世界中からハッカーが集まる会議「カオス・コミュニケーション・コングレス」の参加者たち。ハッカーたちの技術は政府や企業の予想を超える速度で進化している=2014年12月27日、ドイツ・ハンブルク(AP)【拡大】
その後、ハッカー集団は、ネットバンキングの国際送金サービスなども利用し、自分たちのダミー口座に銀行から大金を送金したり、キャッシュカードを使わず、特定の時間に特定の現金自動預払機(ATM)から現金をはき出させ、仲間が持ち去るといった手口を重ねた。
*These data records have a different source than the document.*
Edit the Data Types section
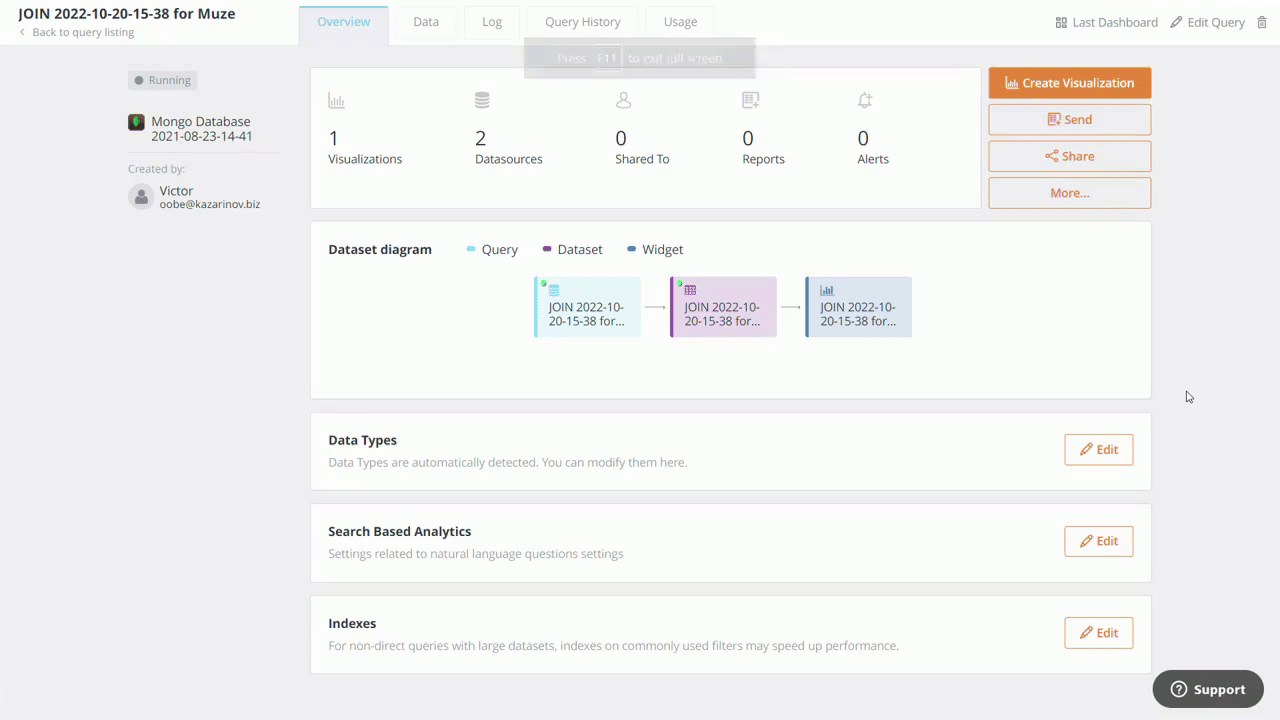 pos(1098,450)
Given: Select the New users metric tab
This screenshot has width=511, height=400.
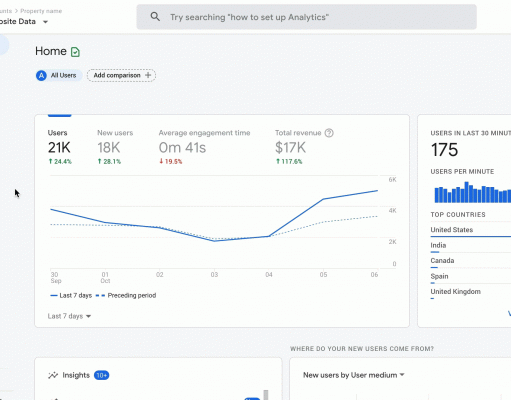Looking at the screenshot, I should click(115, 147).
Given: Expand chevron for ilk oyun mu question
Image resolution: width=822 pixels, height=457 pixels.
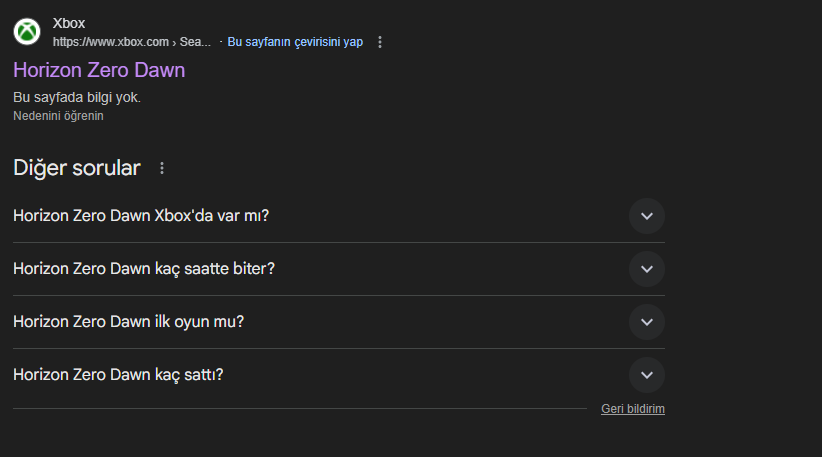Looking at the screenshot, I should coord(647,322).
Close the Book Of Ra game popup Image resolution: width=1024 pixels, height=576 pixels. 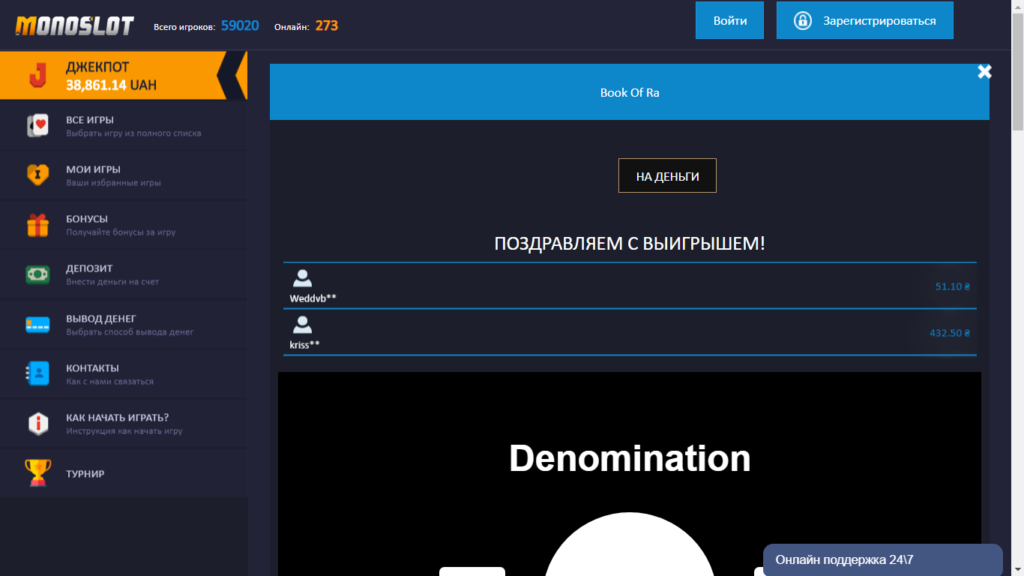click(x=984, y=71)
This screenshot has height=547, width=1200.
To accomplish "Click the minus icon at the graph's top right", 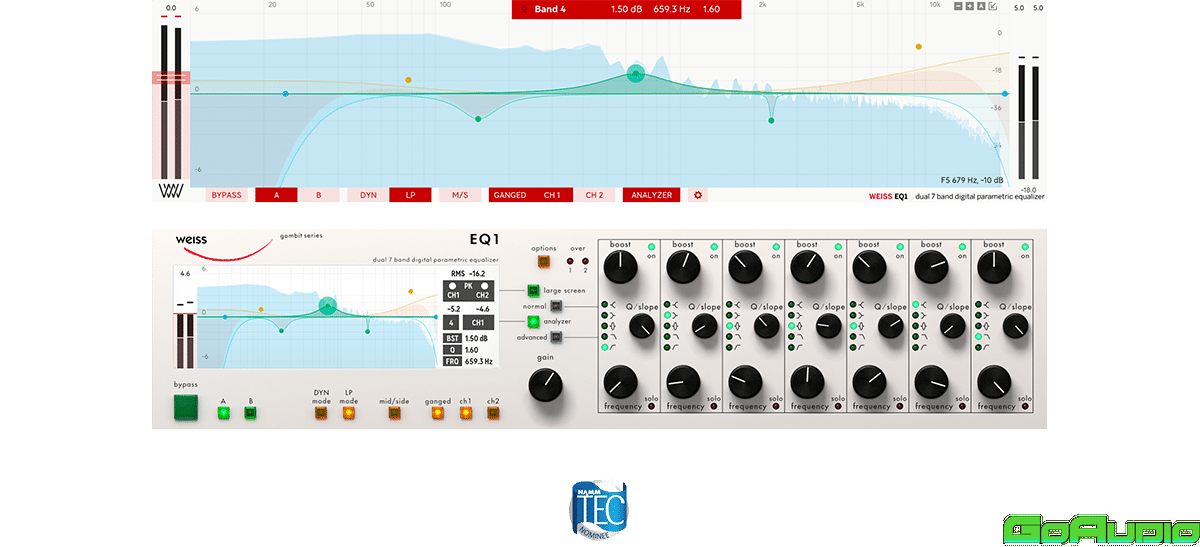I will tap(957, 7).
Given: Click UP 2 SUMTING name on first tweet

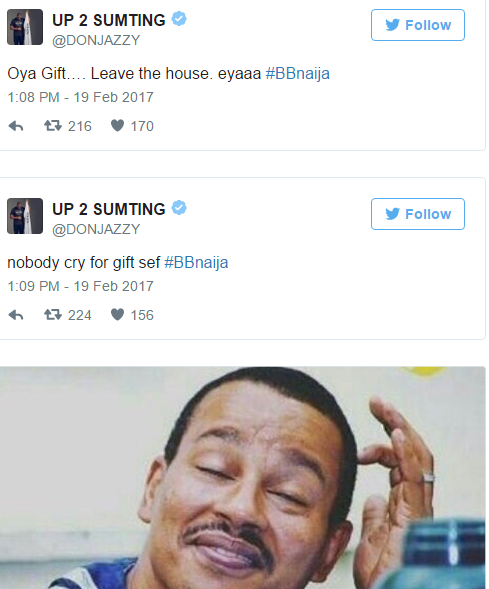Looking at the screenshot, I should [x=109, y=20].
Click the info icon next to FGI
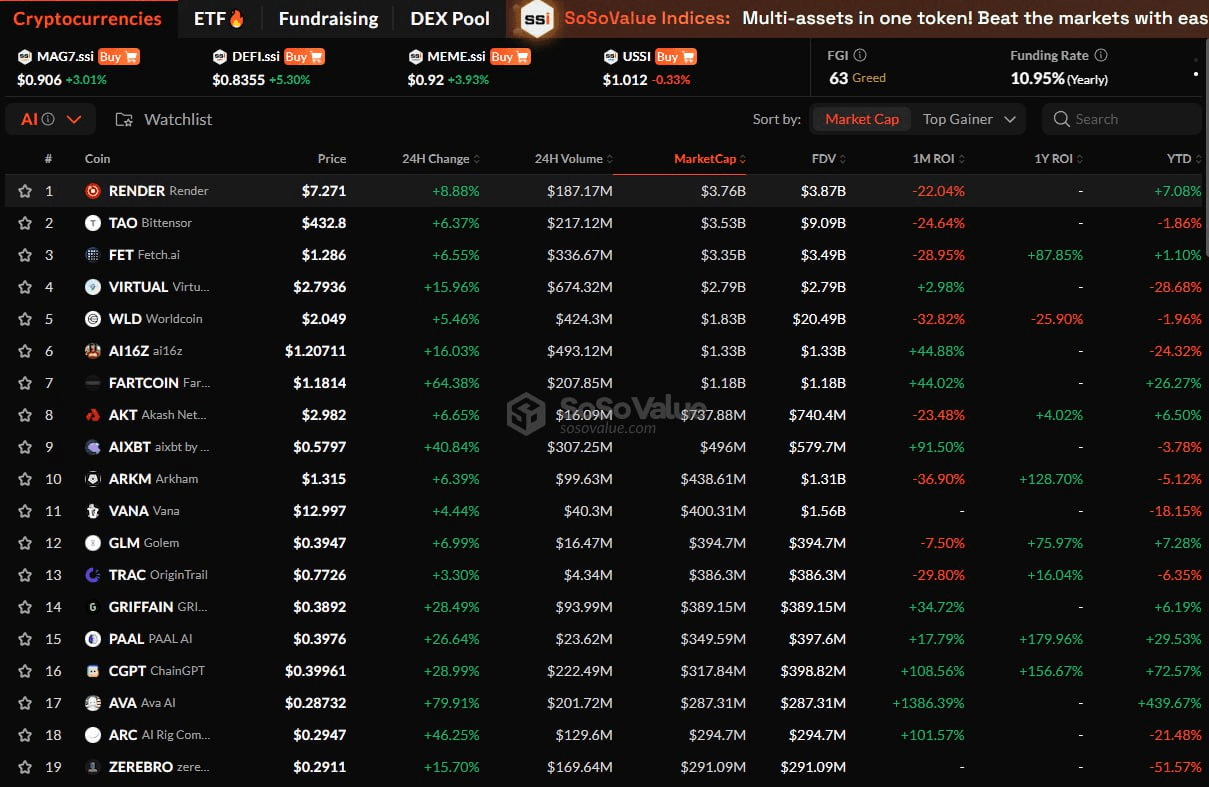Screen dimensions: 1209x787 860,56
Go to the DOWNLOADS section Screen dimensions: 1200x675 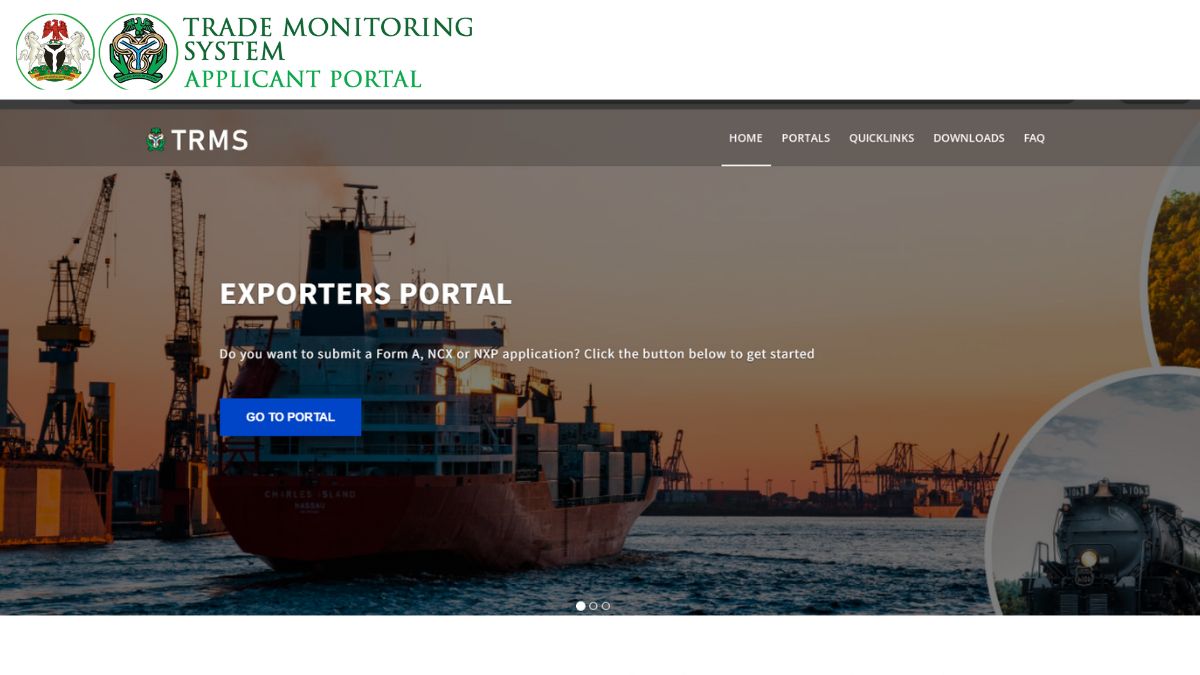pyautogui.click(x=969, y=138)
カスペルスキー側は被害にあった銀行名などは公表していないが、最高被害額は1000万ドル(約11億8500万円)。ATMから計730万ドル(約8億6500万円)を盗まれた銀行もあった。
行員まねる まるでスパイ
カスペルスキーからの情報を元にインターポールやユーロポールも犯人特定に努めているが、被害の大半がロシアだったことや、ウクライナ国内のATMが不定期に大金をはき出していたことで今回の一件が発覚したこと、そしてダミー口座が米JPモルガン・チェース銀行と中国農業銀行の名義だったことから、ロシア、ウクライナ、中国のハッカー集団が深く関わっているとみている。
ロシア在住のカスペルスキーの主要セキュリティー技術者セルゲイ・ゴロワノフ氏はBBCなど複数の欧米メディアに「ハッカー集団は銀行員のまねをし、銀行員の正常な日常取引に見せかけた」と話し、スパイのようにしたたかな手口に驚愕(きょうがく)したという。